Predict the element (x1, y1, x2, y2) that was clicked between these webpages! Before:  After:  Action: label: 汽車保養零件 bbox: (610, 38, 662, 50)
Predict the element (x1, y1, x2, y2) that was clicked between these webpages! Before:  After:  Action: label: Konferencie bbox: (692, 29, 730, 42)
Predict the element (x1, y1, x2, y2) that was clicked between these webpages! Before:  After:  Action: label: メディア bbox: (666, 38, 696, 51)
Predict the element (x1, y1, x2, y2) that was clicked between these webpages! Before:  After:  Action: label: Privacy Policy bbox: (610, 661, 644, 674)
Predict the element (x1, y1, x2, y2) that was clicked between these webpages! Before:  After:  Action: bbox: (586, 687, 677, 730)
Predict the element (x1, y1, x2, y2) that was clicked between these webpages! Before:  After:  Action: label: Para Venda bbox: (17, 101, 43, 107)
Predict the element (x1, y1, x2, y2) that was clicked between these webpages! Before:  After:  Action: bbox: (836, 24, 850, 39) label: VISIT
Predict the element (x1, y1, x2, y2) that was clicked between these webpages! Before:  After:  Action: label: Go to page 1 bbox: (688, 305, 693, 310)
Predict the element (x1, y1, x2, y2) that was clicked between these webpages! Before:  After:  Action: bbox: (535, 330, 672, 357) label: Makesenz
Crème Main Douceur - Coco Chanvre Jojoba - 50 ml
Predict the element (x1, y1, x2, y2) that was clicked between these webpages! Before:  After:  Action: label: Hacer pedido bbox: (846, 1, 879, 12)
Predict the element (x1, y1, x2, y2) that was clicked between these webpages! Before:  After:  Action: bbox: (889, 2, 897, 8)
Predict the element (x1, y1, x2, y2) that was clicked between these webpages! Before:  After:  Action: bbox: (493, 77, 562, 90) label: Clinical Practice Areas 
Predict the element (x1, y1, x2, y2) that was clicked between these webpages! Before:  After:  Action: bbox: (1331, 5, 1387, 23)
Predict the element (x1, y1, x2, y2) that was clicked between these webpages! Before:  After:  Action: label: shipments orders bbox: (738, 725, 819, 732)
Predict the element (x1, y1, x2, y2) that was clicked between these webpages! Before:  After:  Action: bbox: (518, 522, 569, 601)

### EXERCISE GOAL
Arrange every line of the records above as a Markdown table with two columns, Row and Record. Number the rows in order under Row, place each line under Record, and omit any blank lines.

### SOLVED EXERCISE
| Row | Record |
|---|---|
| 1 | Predict the element (x1, y1, x2, y2) that was clicked between these webpages! Before:  After:  Action: label: 汽車保養零件 bbox: (610, 38, 662, 50) |
| 2 | Predict the element (x1, y1, x2, y2) that was clicked between these webpages! Before:  After:  Action: label: Konferencie bbox: (692, 29, 730, 42) |
| 3 | Predict the element (x1, y1, x2, y2) that was clicked between these webpages! Before:  After:  Action: label: メディア bbox: (666, 38, 696, 51) |
| 4 | Predict the element (x1, y1, x2, y2) that was clicked between these webpages! Before:  After:  Action: label: Privacy Policy bbox: (610, 661, 644, 674) |
| 5 | Predict the element (x1, y1, x2, y2) that was clicked between these webpages! Before:  After:  Action: bbox: (586, 687, 677, 730) |
| 6 | Predict the element (x1, y1, x2, y2) that was clicked between these webpages! Before:  After:  Action: label: Para Venda bbox: (17, 101, 43, 107) |
| 7 | Predict the element (x1, y1, x2, y2) that was clicked between these webpages! Before:  After:  Action: bbox: (836, 24, 850, 39) label: VISIT |
| 8 | Predict the element (x1, y1, x2, y2) that was clicked between these webpages! Before:  After:  Action: label: Go to page 1 bbox: (688, 305, 693, 310) |
| 9 | Predict the element (x1, y1, x2, y2) that was clicked between these webpages! Before:  After:  Action: bbox: (535, 330, 672, 357) label: Makesenz |
| 10 | Crème Main Douceur - Coco Chanvre Jojoba - 50 ml |
| 11 | Predict the element (x1, y1, x2, y2) that was clicked between these webpages! Before:  After:  Action: label: Hacer pedido bbox: (846, 1, 879, 12) |
| 12 | Predict the element (x1, y1, x2, y2) that was clicked between these webpages! Before:  After:  Action: bbox: (889, 2, 897, 8) |
| 13 | Predict the element (x1, y1, x2, y2) that was clicked between these webpages! Before:  After:  Action: bbox: (493, 77, 562, 90) label: Clinical Practice Areas  |
| 14 | Predict the element (x1, y1, x2, y2) that was clicked between these webpages! Before:  After:  Action: bbox: (1331, 5, 1387, 23) |
| 15 | Predict the element (x1, y1, x2, y2) that was clicked between these webpages! Before:  After:  Action: label: shipments orders bbox: (738, 725, 819, 732) |
| 16 | Predict the element (x1, y1, x2, y2) that was clicked between these webpages! Before:  After:  Action: bbox: (518, 522, 569, 601) |